- Problem description: What you need to produce from the material below is an exact transcription of the lines from the one with "Task: Click the plus" through the one with "812x515 pixels.", both included, and no other line.

- Given data:

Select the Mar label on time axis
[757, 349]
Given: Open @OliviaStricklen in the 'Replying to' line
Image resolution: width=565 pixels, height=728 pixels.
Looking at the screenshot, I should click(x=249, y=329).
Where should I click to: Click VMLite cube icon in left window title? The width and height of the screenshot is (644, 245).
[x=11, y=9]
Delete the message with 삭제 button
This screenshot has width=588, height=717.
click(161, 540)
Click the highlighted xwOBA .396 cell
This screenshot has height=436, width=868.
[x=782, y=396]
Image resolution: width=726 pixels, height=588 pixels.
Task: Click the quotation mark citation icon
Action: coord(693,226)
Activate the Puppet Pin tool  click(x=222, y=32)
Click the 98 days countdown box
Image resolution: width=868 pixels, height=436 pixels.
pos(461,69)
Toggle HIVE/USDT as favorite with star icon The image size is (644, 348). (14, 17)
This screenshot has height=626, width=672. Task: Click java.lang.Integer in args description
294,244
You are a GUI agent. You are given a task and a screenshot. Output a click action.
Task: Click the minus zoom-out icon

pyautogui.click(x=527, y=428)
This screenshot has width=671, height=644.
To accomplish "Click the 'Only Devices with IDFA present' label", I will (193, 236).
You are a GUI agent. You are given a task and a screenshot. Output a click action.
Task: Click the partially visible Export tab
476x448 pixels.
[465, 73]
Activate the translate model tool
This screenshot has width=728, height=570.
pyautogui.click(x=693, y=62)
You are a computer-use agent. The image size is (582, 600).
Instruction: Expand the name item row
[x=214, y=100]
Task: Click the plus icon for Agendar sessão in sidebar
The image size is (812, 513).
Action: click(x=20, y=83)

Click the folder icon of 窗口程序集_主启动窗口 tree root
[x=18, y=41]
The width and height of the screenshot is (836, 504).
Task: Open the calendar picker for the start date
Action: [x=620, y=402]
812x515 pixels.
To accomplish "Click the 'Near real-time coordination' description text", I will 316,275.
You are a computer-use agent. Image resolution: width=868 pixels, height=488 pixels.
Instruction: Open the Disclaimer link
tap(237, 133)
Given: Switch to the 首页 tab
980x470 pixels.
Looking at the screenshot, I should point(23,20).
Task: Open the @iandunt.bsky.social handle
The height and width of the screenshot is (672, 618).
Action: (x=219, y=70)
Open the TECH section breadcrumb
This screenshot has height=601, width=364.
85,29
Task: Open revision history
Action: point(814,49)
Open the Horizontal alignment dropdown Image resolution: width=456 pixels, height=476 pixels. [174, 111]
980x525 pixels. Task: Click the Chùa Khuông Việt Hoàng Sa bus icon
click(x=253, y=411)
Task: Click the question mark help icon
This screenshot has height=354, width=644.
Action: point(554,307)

- Solved problem:
Task: Click the plus icon for Agendar sessão in sidebar
The image size is (812, 513).
Action: click(x=20, y=83)

Click the folder icon of 窗口程序集_主启动窗口 tree root
[x=18, y=41]
The width and height of the screenshot is (836, 504).
Task: Open the calendar picker for the start date
Action: [x=620, y=402]
812x515 pixels.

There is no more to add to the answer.